Important: The lock and compare-and-set assumes the situation on single node, but when it comes to leaderless replication case or multi-leader replication case, those two won’t work unless using distributed lock.

Write skew

From following diagram, it demostrate the write skew in the case of doctor night shifts. We need at least one doctor on the shift, but write skew could cause zero doctor in the end.

write-skew-example

Pattern of which causes the write skew:

Query check the state
Depending on the result, application code decides what to do next
Application makes a write

The write made by application code could change the result of first query step, which is called phantom

Possible solutions for write skew

Put constrains on column, e.g. need at least one true in the doctor shifts case. This needs to be a database feature and not all database has this built-in feature.

Application to put a lock around the entire operation.

BEGIN TRANSACTION ;
SELECT * FROM doctors
  WHERE on_call = true
  AND shift_id = 1234 FOR UPDATE ;

UPDATE doctors
  SET on_call = false
  WHERE name = 'Alice'
  AND shift_id = 1234 ;
COMMIT ;

Notes: As before, FOR UPDATE tells the database to lock all rows returned by this query.

Serializable isolation

Strong isolcation level (Serializability)

It guarantees that even though transactions may execute in parallel, the end result is the same as if they had executed one at a time.

Serial execution

Execute only one transaction at a time, in serial order,on a single thread (Redis does this)
Encapsulate transactions in stored procedures
- Pros:
  - Database vendor supports general purpose programming languages: Redis uses Lua, VoltDB uses Java or Groovy
- Cons:
  - Code runs in DB is hard to manage
  - Bad code could cause high pressure on memory and CPU time

Executing transactions in serial order might have low performance and bottleneck. So transaction must be small and fast. And dataset needs to be able to fit in memory. In the case of doctor shifts, we could encapsulate the query and update into one stored procedure to let them be executed in sequence.

Locking

Two-Phase Locking

Reads do not block reads, it only blocks writes; Writes block writes and reads. This is the key difference from snapshot isolation which has the notion of “readers never block writers and writers never block readers”

If transaction A has read an object and transaction B wants to write to that object, B must wait until A commits or aborts before it can continue. (This ensures that B can’t change the object unexpectedly behind A’s back.)

• Dataset content:
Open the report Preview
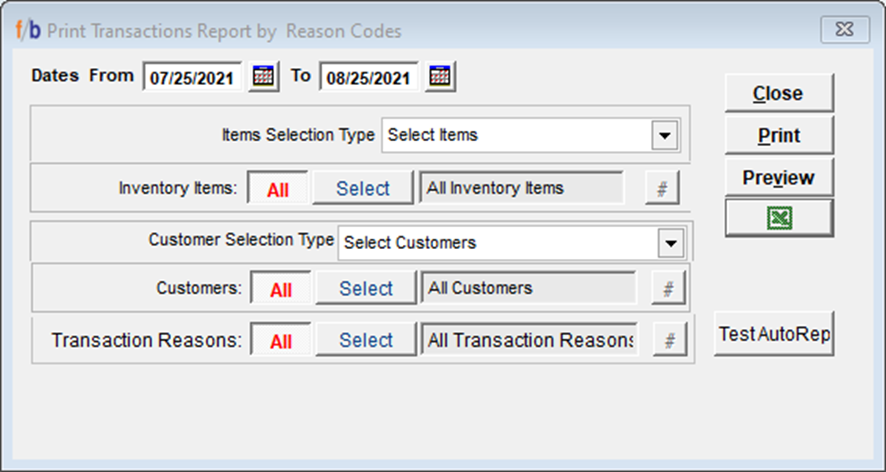The width and height of the screenshot is (886, 472). pyautogui.click(x=778, y=177)
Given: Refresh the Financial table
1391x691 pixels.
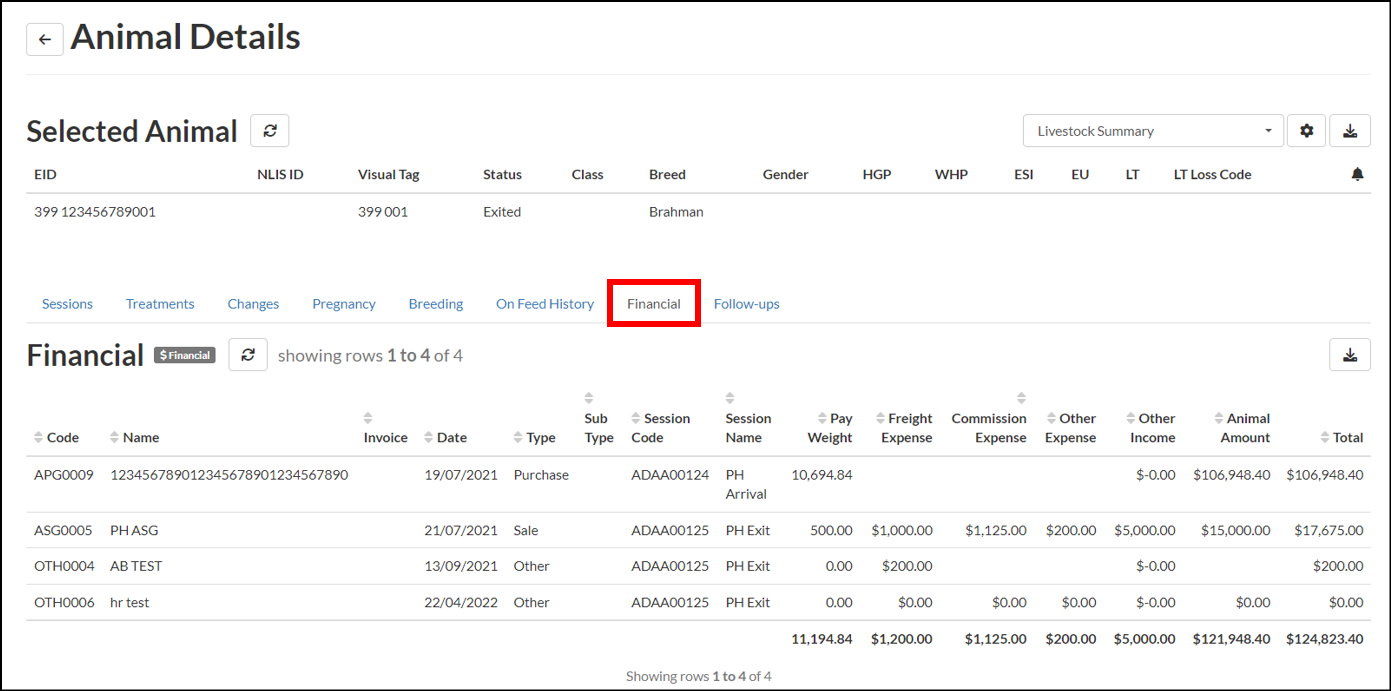Looking at the screenshot, I should [x=248, y=355].
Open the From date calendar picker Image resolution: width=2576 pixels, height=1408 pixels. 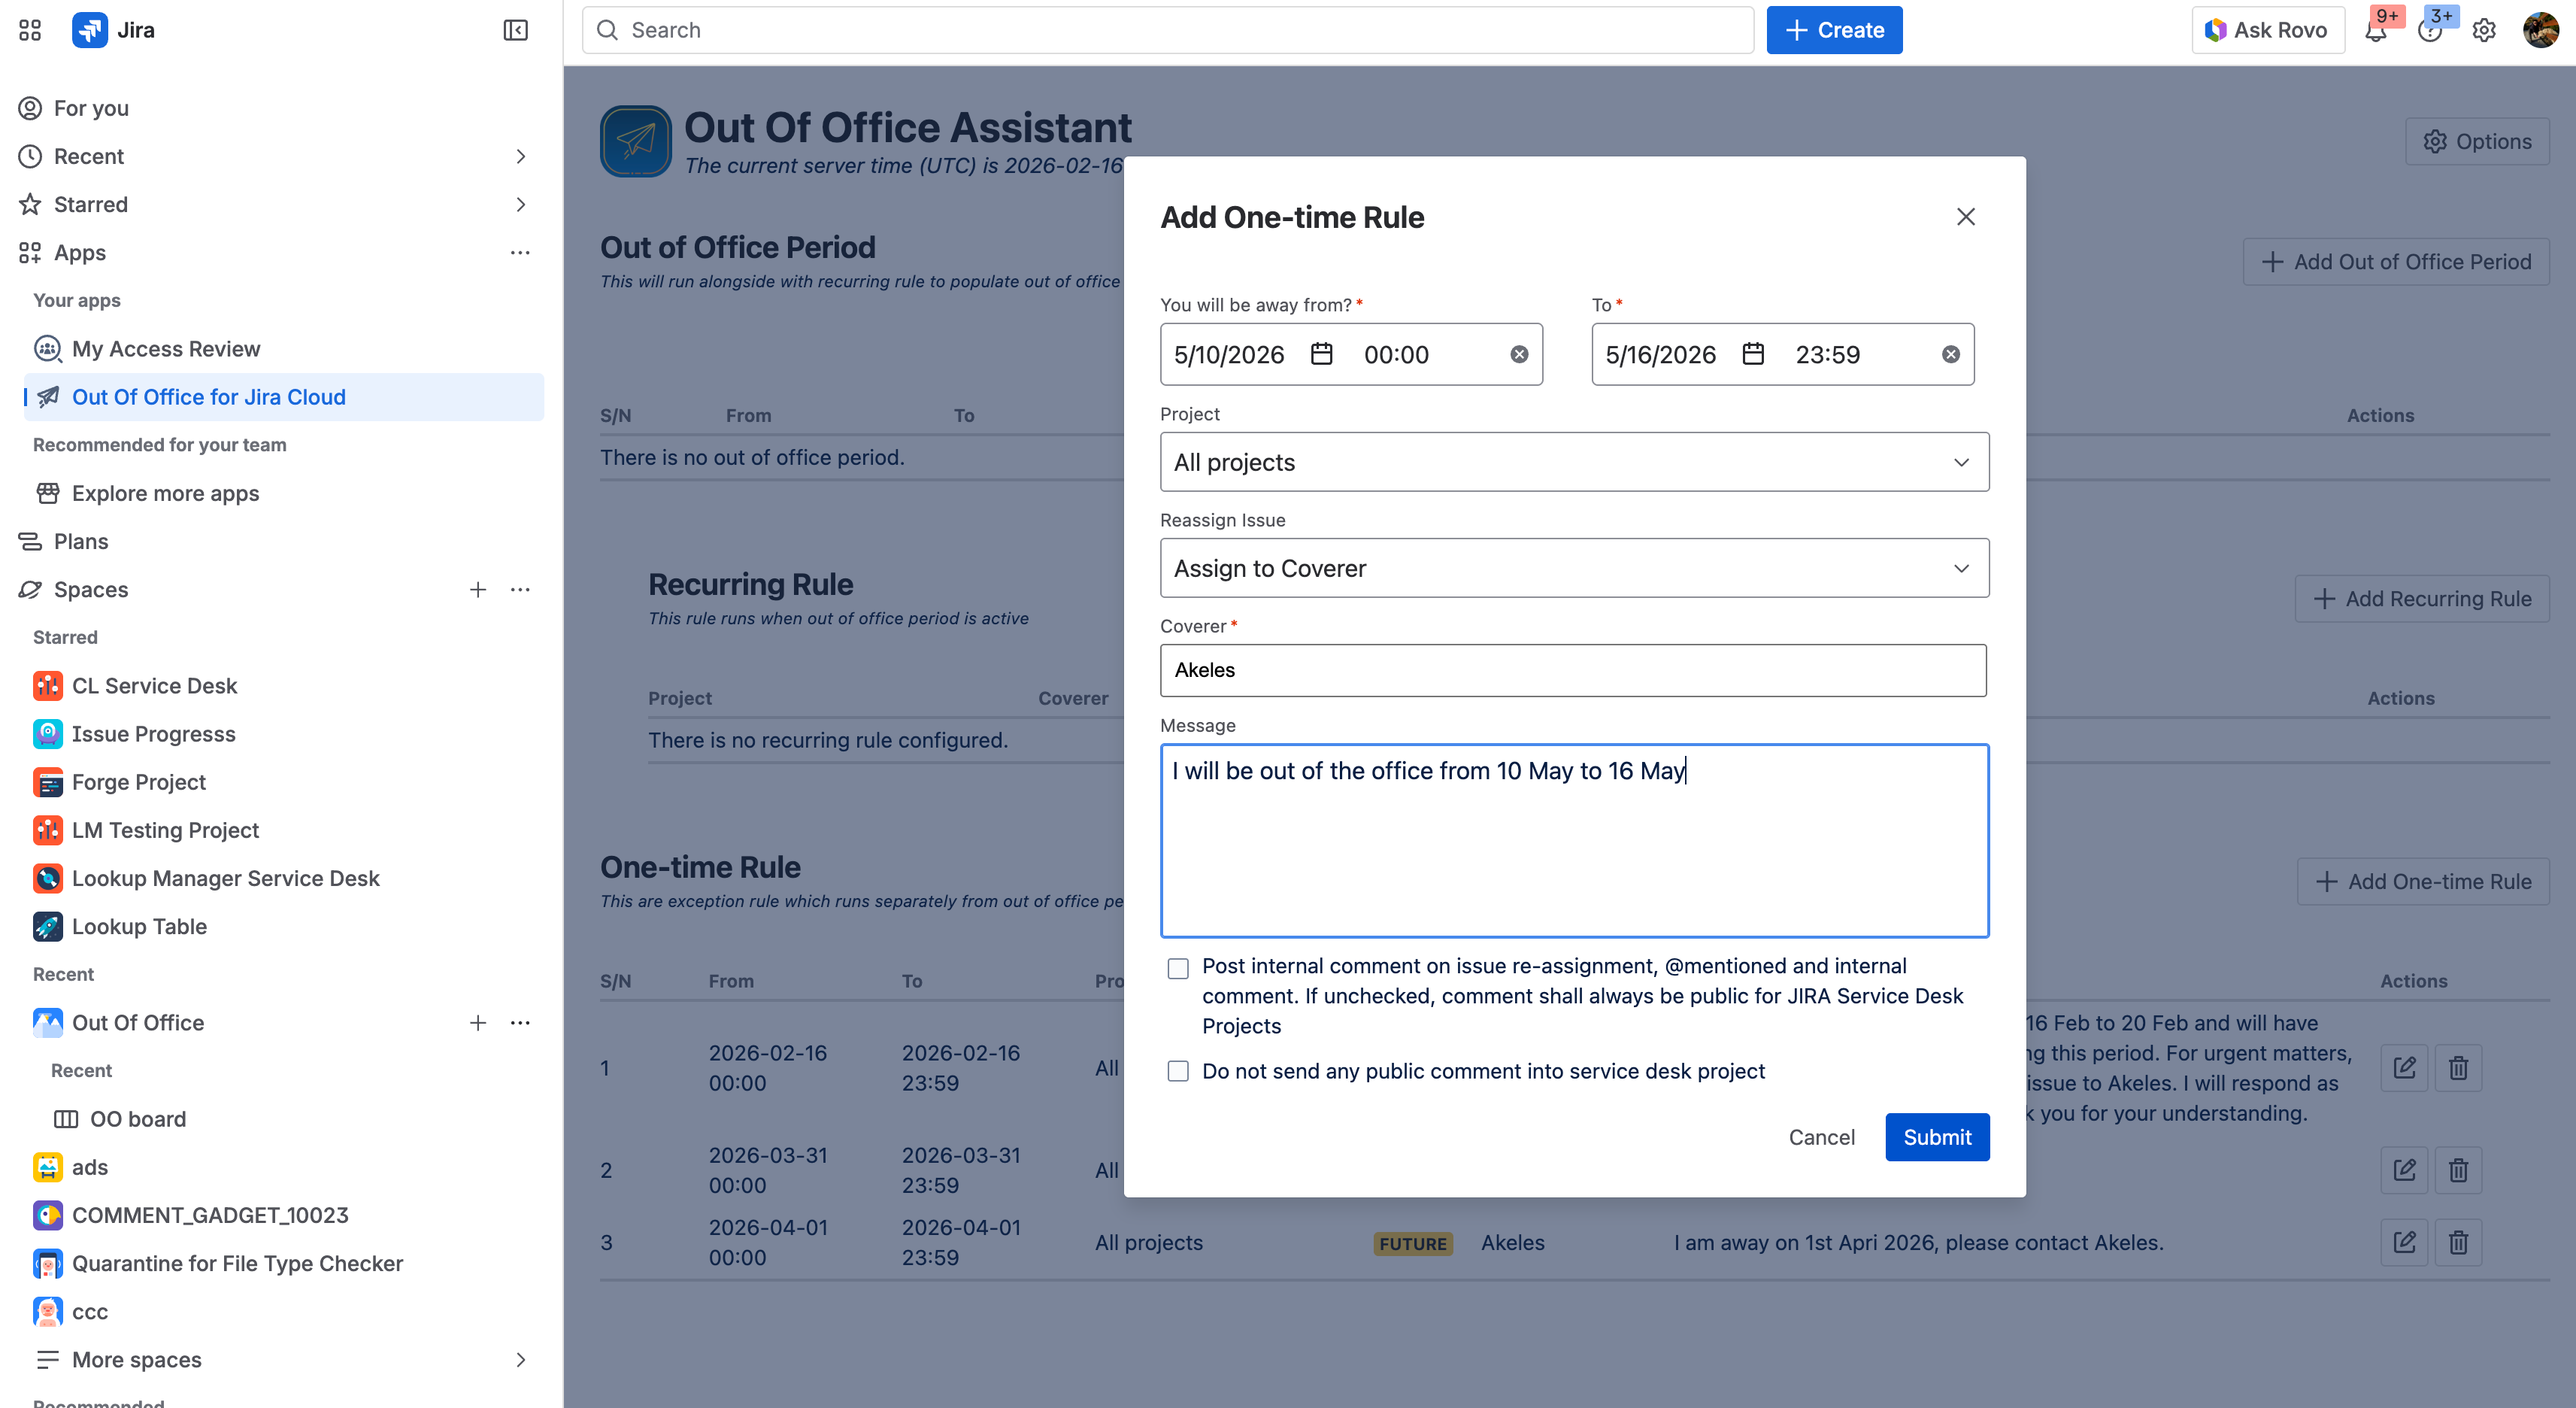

• Written tasks:
a - Decide whether each statement agrees with the notes on database transactions: (i) FOR UPDATE tells the database to lock all rows returned by the query; (ii) under two-phase locking, reads block other reads; (iii) VoltDB uses Lua. Answer yes or no for each, quoting the deciding words of the notes.
b - Quote everything in the notes on database transactions from "UPDATE doctors" down to "one at a time.".
The items have no connection to the notes on database transactions.

• Exercise solutions:
a -
(i) Yes: "FOR UPDATE tells the database to lock all rows returned by this query."
(ii) No: "Reads do not block reads, it only blocks writes"
(iii) No: "Redis uses Lua, VoltDB uses Java or Groovy"

b -
UPDATE doctors
  SET on_call = false
  WHERE name = 'Alice'
  AND shift_id = 1234 ;
COMMIT ;

Notes: As before, FOR UPDATE tells the database to lock all rows returned by this query.

Serializable isolation

Strong isolcation level (Serializability)

It guarantees that even though transactions may execute in parallel, the end result is the same as if they had executed one at a time.